DE102015001231A1 - A method for simultaneously monitoring the various functions of a multi-component exhaust aftertreatment system with a single microwave based measurement system - Google Patents

Abstract

The invention relates to a microwave-based device for the separate state recognition of the individual functions of a combined exhaust aftertreatment system and / or a spatial resolution by an asymmetric arrangement of the exhaust aftertreatment system. The use of the invention improves the microwave-based catalyst state recognition.

Description

Technical area

The invention relates to a device for the separate state recognition of the individual functions of a combined exhaust aftertreatment system by means of microwaves.

Technical background

Stoichiometrically or super-powered internal combustion engines currently use only indirect methods for condition detection of gas, liquid or solids laden exhaust aftertreatment components in mass production.

Oxygen-storing three-way catalysts (eg, with stabilized ceria as the oxygen storage component) are usually monitored and controlled by gas sensors located upstream and downstream of the catalyst and measuring the combustion air ratio λ [1]. To a rough approximation, the three-way catalyst requires a stoichiometric combustion air ratio (λ = 1) for optimal conversion of both the oxidizing and the reducing exhaust gas components. The degree of loading of the oxygen storage, which compensates for operational fluctuations in transient operation, can not be determined directly via gas sensors. Instead, sensor-based balancing of the oxygen takes place by means of a model. One of the many examples can be found in the Scriptures DE 10 2009 039929 ,

Nitrogen oxide-storing catalysts for engines operated with excess air store the nitrogen oxides (NO _x ), which are increasingly produced in the presence of excess air (lean, superstoichiometric) in a storage material which is present as carbonate before being stored and after storage as nitrate. Once the reservoir is filled, a memory regeneration is necessary, which is due to a short-term operating state with lack of air (rich, stoichiometric) and is associated with increased fuel consumption. The storage degree of the catalyst can be determined model-based from a NO _x balance only indirectly with known mass flow and known NO _x concentration before catalyst, wherein NO _x sensors downstream only a NO _x signal will indicate when the catalyst is already filled and a NO _x breakthrough is present [2].

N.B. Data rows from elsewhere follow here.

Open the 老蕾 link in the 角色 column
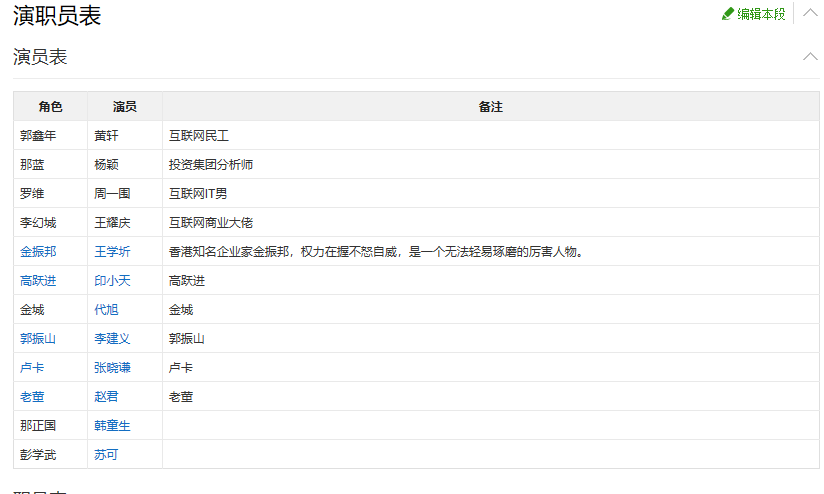 tap(32, 397)
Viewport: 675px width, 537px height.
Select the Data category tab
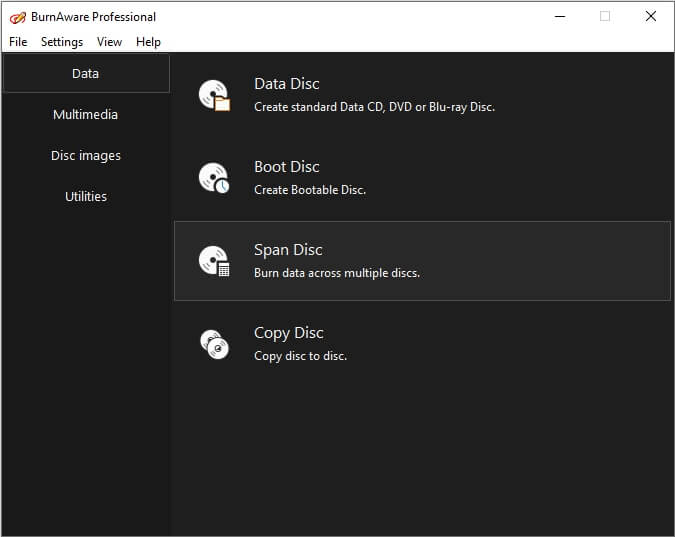[86, 74]
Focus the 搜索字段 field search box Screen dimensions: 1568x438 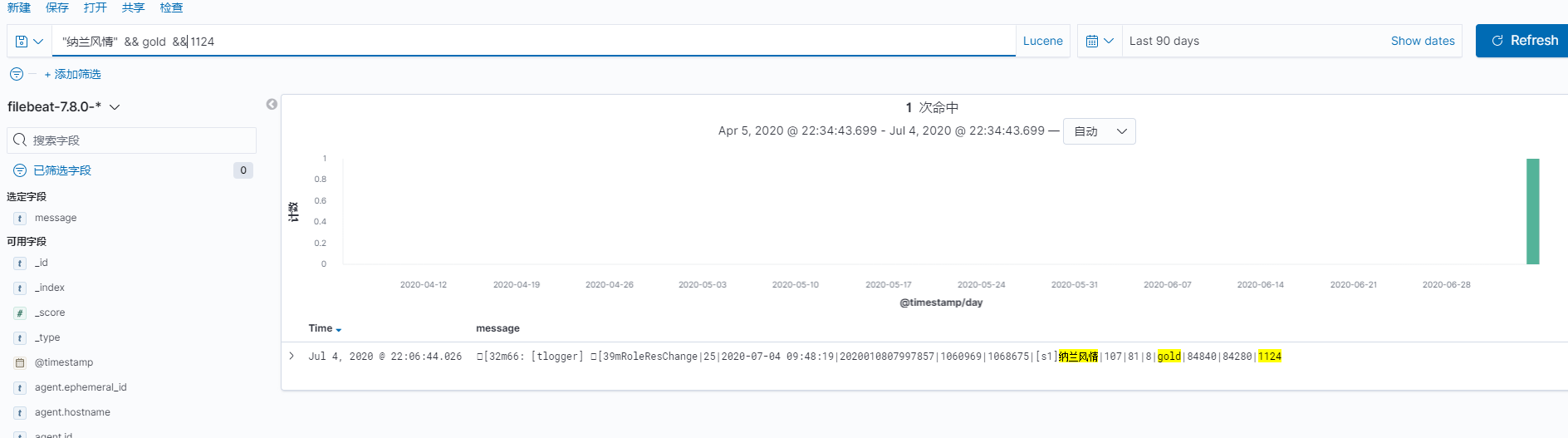[x=141, y=140]
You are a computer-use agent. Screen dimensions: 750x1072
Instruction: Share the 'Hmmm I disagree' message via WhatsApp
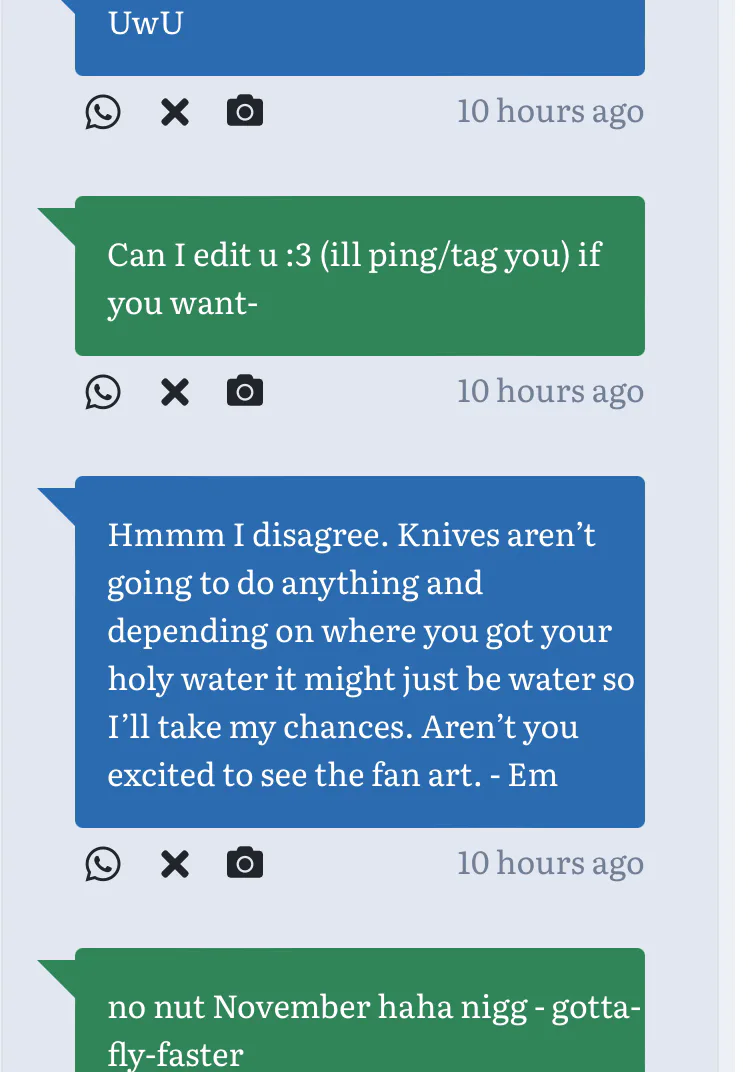(x=103, y=864)
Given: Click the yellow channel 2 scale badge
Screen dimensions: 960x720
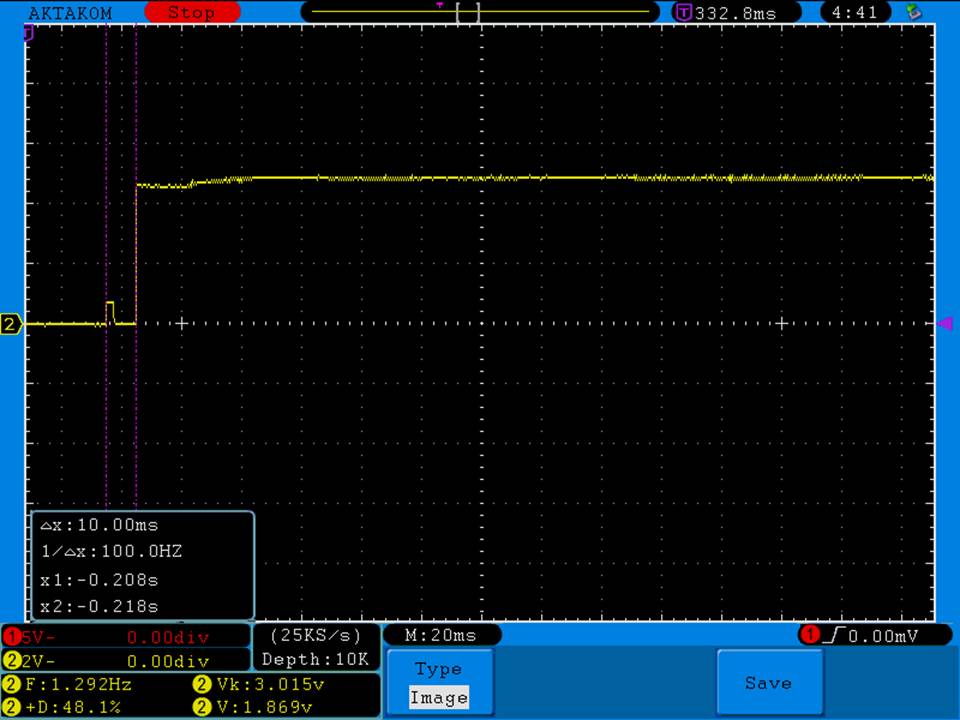Looking at the screenshot, I should click(12, 661).
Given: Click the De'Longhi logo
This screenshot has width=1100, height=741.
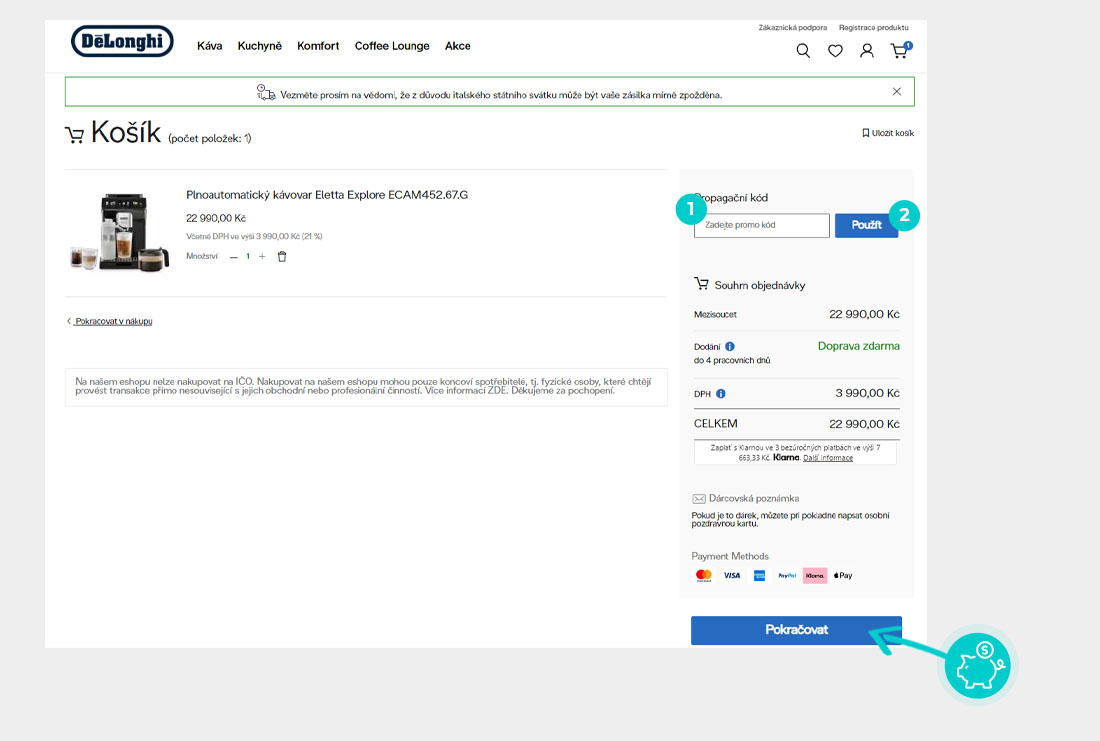Looking at the screenshot, I should tap(122, 42).
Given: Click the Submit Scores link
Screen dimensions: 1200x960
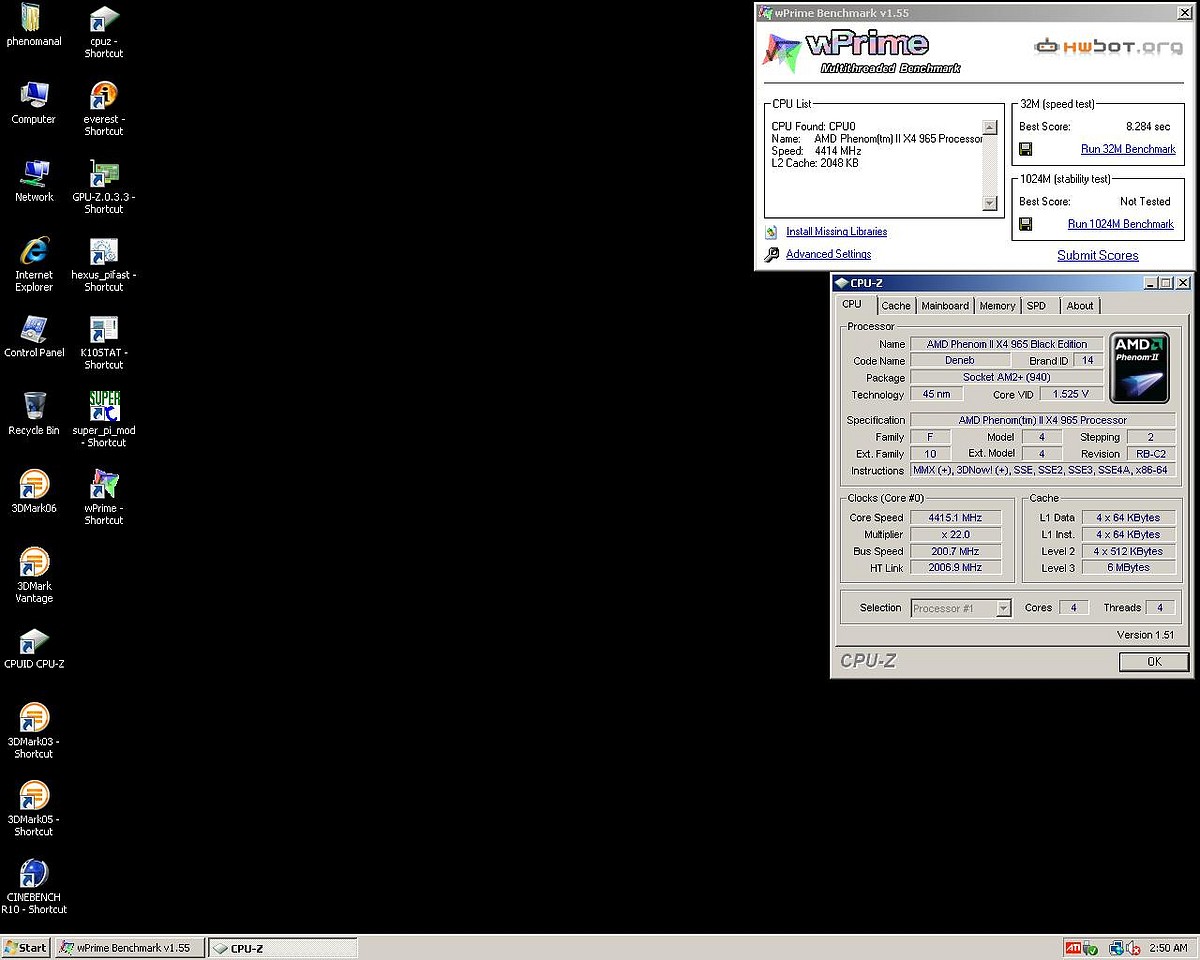Looking at the screenshot, I should click(x=1097, y=255).
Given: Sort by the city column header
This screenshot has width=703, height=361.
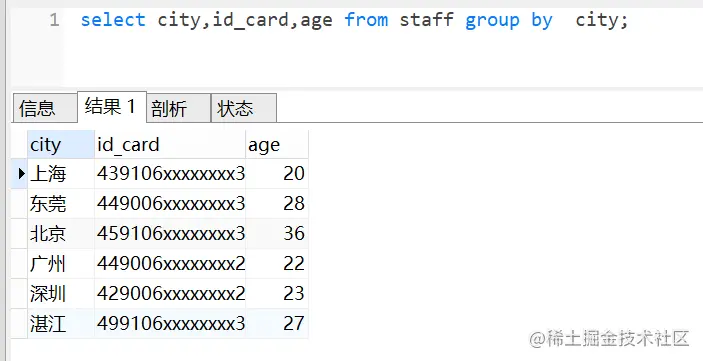Looking at the screenshot, I should [61, 144].
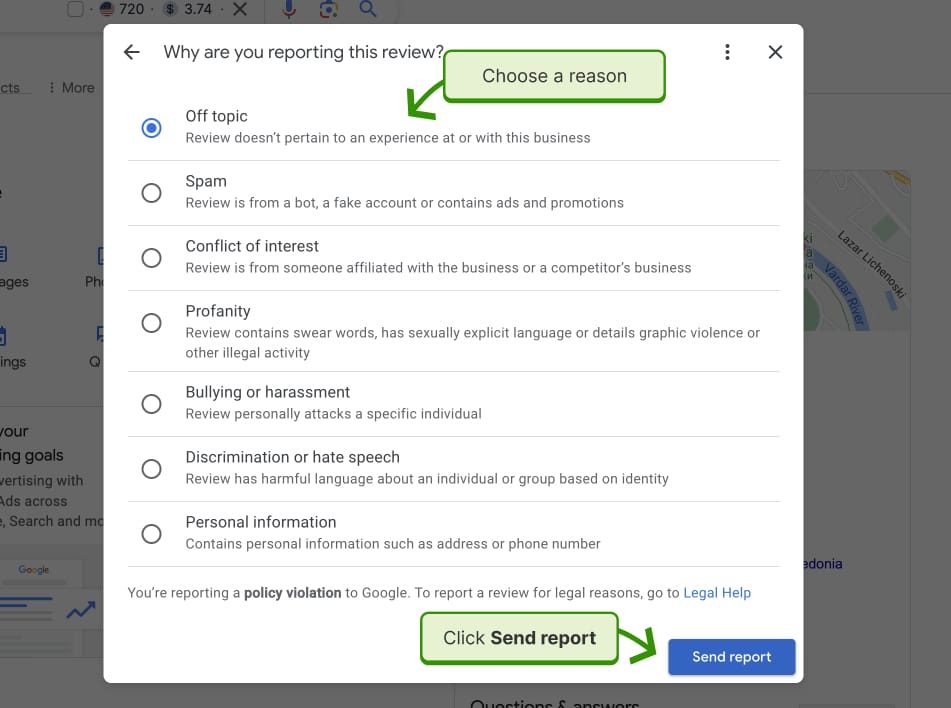951x708 pixels.
Task: Open the More menu behind the dialog
Action: pyautogui.click(x=71, y=88)
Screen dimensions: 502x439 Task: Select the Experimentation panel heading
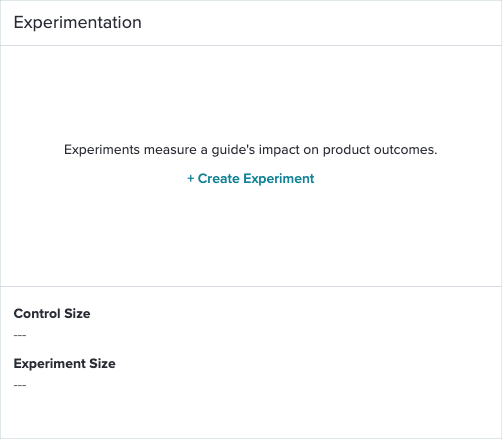pyautogui.click(x=78, y=23)
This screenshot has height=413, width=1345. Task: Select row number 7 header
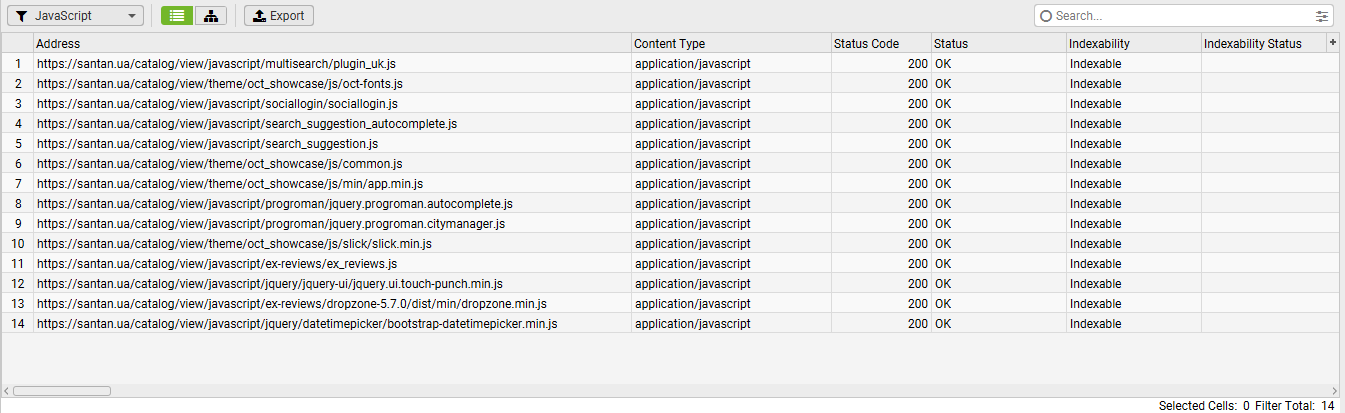point(17,184)
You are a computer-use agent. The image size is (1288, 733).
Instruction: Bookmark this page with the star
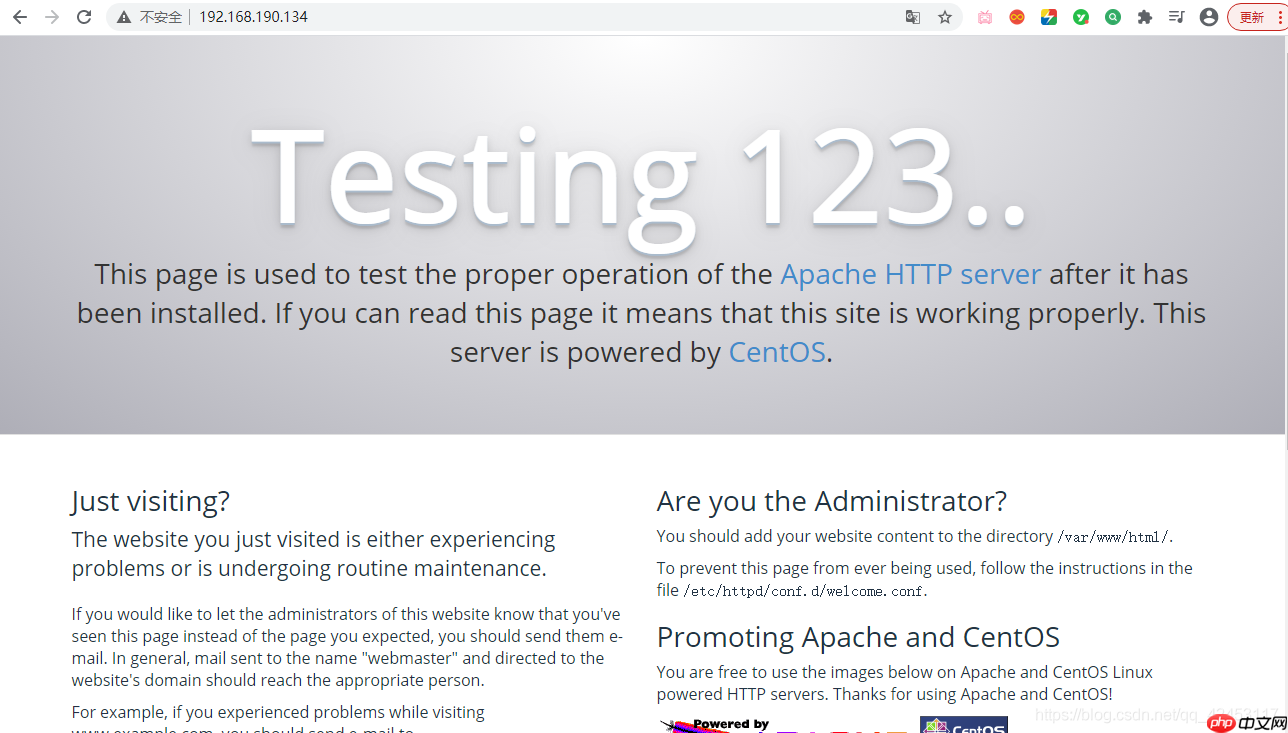click(x=944, y=17)
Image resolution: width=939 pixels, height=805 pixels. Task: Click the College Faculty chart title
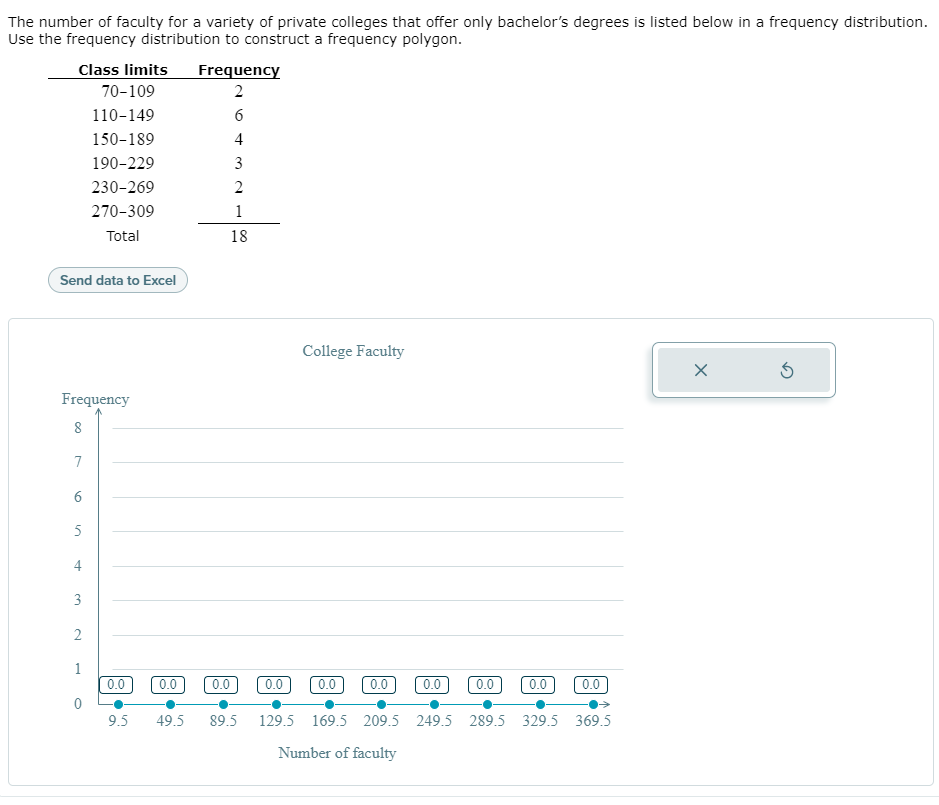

Ammonia SCR catalysts (SCR: selective catalytic reduction), i. A. For excess-pressure engines, use ammonia as the NO _x reduction agent. The required ammonia is z. B. provided from a entrained urea water solution and must be stored before the NO _x reduction in the SCR catalyst. The function of the catalyst is monitored indirectly downstream via NO _x sensors which, on the one hand, detect the increase in nitrogen oxides in the case of too little conversion and, on the other hand, in the event of an overdose of ammonia, also recognize this by their cross-sensitivity to the latter [3].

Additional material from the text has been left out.